Dinrir dormitaba bajo las estrellas cuando descubrió que una de ellas recorría el firmamento con una velocidad y un fulgor imposibles. La luz primero logró que se desvelase y abriera mucho los ojos, después, cegado por su fuerza, tuvo que cerrarlos. La explosión estremeció a toda la aldea. El impacto había sido muy cerca. Demasiado cerca.

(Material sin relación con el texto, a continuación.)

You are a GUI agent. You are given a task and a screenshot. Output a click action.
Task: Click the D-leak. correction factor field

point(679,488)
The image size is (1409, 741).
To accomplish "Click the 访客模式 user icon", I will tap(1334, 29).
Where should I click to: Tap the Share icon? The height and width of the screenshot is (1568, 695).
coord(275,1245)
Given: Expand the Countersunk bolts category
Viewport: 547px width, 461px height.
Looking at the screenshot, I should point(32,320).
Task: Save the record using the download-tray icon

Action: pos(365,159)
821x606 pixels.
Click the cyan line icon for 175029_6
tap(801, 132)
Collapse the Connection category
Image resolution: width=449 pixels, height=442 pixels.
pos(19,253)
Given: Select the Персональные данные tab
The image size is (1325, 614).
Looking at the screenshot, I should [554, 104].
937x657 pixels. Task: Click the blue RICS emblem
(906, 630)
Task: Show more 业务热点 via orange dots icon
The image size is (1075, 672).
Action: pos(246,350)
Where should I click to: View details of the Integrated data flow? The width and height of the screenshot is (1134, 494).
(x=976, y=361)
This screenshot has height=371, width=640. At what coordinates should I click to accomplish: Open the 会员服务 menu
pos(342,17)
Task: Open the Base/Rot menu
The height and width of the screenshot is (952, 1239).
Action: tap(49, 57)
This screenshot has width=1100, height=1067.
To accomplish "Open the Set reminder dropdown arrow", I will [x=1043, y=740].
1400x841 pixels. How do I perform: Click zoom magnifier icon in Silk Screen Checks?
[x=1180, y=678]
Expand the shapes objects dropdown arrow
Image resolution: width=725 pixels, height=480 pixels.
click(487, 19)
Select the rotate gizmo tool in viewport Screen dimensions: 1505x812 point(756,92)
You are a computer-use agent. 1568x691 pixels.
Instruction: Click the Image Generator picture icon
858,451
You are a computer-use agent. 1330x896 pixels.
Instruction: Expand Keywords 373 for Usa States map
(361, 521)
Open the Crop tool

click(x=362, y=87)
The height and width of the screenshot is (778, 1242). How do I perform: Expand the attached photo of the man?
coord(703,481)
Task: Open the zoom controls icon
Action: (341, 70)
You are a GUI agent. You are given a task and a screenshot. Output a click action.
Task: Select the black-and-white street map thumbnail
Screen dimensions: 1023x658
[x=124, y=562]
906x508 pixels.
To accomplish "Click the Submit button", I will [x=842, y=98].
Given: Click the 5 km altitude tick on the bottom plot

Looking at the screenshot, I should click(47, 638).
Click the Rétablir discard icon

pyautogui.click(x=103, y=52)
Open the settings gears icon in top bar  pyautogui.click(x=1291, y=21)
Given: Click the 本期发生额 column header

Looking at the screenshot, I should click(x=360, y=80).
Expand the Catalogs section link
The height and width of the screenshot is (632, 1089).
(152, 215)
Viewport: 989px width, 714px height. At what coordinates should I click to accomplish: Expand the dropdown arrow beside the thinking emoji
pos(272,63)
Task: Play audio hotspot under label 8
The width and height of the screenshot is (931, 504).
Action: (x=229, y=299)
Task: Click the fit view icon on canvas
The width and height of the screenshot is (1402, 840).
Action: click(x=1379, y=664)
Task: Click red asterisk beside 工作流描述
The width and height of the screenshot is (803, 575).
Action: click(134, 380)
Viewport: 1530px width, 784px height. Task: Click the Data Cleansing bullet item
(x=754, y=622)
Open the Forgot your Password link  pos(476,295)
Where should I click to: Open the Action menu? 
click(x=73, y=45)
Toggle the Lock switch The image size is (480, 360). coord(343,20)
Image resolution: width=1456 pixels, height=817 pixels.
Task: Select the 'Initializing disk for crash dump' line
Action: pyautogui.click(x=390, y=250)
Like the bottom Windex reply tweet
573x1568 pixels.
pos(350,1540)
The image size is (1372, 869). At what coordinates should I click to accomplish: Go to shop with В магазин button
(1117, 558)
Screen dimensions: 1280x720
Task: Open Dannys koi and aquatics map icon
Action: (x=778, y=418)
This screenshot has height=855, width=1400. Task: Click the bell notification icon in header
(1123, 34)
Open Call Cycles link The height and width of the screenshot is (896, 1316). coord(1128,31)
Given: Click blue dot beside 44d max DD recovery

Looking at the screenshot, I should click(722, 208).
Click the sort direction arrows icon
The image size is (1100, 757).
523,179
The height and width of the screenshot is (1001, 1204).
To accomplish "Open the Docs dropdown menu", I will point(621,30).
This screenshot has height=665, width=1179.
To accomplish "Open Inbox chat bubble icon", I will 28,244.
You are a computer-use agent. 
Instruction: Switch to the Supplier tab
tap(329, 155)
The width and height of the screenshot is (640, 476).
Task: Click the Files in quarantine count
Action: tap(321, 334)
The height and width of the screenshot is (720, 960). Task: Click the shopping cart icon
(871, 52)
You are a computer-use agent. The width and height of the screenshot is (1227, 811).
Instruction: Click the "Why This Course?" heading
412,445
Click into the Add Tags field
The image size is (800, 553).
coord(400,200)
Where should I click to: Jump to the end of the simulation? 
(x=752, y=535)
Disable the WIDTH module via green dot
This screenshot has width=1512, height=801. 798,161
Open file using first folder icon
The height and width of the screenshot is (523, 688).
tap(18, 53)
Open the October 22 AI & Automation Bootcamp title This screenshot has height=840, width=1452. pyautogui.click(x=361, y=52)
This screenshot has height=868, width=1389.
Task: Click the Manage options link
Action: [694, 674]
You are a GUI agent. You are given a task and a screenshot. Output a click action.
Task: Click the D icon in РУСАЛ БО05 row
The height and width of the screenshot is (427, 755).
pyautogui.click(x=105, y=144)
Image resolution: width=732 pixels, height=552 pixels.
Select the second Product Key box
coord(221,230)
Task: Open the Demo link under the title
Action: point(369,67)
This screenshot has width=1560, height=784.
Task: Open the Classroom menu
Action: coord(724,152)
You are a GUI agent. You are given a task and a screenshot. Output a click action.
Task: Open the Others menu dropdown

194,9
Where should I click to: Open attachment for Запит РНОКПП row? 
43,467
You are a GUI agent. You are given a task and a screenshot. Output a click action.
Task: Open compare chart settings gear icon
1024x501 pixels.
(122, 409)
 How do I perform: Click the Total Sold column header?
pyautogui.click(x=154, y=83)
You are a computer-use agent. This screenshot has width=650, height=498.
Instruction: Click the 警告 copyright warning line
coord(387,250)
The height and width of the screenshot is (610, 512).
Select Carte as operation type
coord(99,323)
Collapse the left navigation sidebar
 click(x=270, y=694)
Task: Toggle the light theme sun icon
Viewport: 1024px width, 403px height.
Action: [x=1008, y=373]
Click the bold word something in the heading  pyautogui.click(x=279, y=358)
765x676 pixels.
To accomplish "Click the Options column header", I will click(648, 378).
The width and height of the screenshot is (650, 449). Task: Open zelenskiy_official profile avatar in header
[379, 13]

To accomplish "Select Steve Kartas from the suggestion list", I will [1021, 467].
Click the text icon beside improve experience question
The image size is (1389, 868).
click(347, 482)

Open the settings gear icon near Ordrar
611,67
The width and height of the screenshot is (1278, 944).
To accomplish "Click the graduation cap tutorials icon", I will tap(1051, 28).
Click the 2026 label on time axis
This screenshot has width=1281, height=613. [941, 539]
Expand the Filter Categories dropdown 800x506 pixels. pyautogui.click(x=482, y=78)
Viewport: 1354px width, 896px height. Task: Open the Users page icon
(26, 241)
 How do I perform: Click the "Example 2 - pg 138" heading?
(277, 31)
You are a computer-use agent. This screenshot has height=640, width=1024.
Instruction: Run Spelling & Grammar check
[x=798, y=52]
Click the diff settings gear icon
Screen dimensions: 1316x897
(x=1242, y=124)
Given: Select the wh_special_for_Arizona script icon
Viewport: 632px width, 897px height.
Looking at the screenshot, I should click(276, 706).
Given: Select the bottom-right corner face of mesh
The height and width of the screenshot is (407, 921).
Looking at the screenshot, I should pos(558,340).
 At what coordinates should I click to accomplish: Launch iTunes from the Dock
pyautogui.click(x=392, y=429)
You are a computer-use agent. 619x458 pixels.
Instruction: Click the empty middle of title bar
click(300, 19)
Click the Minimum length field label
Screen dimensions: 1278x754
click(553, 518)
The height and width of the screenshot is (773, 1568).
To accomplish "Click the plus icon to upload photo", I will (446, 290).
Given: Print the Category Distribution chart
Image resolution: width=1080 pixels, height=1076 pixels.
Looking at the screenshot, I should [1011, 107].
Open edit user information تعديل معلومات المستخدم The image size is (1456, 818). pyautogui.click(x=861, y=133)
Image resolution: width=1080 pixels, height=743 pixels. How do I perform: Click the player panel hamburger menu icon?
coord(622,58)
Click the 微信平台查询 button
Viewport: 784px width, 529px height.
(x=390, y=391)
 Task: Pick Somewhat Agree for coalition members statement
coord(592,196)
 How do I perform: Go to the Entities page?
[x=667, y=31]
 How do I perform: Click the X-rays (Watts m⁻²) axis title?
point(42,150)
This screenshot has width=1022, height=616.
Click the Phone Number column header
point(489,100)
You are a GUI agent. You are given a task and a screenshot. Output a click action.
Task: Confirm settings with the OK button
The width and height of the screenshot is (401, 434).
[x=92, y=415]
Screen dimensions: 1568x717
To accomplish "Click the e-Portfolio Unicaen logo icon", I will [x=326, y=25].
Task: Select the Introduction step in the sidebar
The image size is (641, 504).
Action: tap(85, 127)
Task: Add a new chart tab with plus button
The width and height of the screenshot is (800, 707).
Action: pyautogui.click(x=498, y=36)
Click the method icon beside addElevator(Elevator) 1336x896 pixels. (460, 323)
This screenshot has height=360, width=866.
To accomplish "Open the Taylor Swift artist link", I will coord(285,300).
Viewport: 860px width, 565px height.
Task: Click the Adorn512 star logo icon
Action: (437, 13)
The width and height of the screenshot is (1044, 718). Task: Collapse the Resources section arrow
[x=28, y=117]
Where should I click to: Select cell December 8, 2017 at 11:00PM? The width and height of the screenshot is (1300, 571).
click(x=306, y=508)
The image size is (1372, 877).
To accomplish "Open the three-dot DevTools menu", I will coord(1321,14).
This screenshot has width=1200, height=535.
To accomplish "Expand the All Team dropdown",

Se levantó de un salto y corrió hacia las montañas. Algunos otros aparecieron somnolientos en los umbrales de sus casas, solo unos pocos vieron al joven adentrarse en el bosque en dirección a las montañas. Aún quedaban algunas horas para el amanecer y la mayoría se volvieron a dormir, sin pensar ni en el muchacho ni en el estremecimiento. Solo el viejo chamán continuó varios minutos mirando a la oscuridad y a las estrellas de manera alterna. Sabía que algo estaba ocurriendo.
Dinrir regresó bien entrada la mañana. Tenía una mirada extraña, diferente. Llevaba un bulto oscuro entre las manos y sudaba. El chamán supo que algo había cambiado en él, más allá de la mirada enloquecida y las manos abrasadas. Sintió un terror que nunca antes había experimentado. A los pocos días la Espada Negra estaba forjada y la guerra a punto de empezar. Dinrir los llevaría a todos a la muerte y el metal llegado de otro mundo sería la guadaña que cercenaría el cuello de todo el que se opusiera a su dictado.